**Collected data**
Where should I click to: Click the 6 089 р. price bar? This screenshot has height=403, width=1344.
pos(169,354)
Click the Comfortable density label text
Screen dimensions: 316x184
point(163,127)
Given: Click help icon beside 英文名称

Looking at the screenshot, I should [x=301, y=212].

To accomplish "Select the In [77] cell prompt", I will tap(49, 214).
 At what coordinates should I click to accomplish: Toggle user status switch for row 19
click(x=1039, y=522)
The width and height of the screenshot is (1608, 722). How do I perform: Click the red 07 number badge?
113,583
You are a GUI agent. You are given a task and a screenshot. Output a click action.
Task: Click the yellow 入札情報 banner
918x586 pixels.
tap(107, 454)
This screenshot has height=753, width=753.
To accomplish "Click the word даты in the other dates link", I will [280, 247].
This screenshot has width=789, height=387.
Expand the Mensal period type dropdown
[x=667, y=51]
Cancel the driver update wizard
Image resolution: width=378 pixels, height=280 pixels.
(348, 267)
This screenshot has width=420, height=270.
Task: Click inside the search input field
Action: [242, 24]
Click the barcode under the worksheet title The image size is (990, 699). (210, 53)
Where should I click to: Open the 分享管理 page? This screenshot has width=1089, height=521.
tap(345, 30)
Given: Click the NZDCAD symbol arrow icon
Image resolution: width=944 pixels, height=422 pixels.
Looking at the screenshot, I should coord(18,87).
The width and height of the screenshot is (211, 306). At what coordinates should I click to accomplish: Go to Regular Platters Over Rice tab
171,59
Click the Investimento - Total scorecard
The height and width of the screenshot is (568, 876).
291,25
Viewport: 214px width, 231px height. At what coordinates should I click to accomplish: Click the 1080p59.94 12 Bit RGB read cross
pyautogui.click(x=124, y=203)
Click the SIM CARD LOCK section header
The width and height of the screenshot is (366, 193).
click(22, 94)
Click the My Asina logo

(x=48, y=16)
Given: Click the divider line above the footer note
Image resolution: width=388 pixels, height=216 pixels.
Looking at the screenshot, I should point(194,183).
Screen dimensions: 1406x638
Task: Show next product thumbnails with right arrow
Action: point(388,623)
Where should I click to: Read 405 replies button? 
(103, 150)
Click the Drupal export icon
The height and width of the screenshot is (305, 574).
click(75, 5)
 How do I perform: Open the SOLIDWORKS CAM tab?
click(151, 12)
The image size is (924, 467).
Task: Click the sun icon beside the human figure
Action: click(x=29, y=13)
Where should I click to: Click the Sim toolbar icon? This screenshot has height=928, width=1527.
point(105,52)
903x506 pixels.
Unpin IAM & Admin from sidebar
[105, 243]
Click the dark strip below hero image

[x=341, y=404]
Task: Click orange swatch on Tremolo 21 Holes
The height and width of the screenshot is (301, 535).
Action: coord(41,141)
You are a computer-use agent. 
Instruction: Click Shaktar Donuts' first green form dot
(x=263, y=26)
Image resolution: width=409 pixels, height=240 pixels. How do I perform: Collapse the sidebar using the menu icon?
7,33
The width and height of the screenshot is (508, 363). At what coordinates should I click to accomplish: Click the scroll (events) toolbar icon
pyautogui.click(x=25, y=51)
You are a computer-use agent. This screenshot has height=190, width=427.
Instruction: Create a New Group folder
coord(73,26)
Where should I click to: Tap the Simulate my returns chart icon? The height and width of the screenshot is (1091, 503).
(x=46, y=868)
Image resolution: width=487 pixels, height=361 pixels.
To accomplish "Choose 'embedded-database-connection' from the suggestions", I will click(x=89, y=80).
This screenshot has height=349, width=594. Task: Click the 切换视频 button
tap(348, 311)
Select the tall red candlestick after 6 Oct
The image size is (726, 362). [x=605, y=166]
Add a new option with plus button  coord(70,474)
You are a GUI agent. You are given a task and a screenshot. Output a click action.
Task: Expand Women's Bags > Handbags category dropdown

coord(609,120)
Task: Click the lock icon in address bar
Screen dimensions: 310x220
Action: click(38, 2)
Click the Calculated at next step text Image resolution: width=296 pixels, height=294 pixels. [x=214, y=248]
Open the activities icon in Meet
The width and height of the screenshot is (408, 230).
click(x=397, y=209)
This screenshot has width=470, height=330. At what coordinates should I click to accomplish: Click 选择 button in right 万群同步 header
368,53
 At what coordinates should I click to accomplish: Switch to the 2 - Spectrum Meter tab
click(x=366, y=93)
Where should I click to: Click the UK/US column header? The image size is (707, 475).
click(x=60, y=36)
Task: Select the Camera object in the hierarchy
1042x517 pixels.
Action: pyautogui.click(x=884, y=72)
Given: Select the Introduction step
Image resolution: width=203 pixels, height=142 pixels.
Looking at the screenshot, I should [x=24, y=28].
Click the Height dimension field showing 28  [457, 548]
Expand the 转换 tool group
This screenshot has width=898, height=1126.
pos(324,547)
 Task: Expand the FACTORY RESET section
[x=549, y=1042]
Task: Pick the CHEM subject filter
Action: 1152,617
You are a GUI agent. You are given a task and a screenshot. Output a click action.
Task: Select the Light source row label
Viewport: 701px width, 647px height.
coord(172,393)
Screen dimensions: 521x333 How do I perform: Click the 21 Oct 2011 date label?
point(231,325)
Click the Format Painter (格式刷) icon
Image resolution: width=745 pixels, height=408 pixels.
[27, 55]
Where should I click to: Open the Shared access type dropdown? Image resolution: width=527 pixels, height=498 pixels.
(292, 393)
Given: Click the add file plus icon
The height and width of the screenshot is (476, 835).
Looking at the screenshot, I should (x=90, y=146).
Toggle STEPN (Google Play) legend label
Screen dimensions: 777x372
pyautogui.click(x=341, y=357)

**Assigned task**
Of the lines above, retype only those from the line containing "This screenshot has height=753, width=753." through the line containing "Click the barcode", including both, exactly.

**Problem solution**
This screenshot has height=753, width=753.
To accomplish "Click the word даты in the other dates link", I will [280, 247].
This screenshot has width=789, height=387.
Expand the Mensal period type dropdown
[x=667, y=51]
Cancel the driver update wizard
Image resolution: width=378 pixels, height=280 pixels.
(348, 267)
This screenshot has width=420, height=270.
Task: Click inside the search input field
Action: [242, 24]
Click the barcode under the worksheet title The image size is (990, 699). (210, 53)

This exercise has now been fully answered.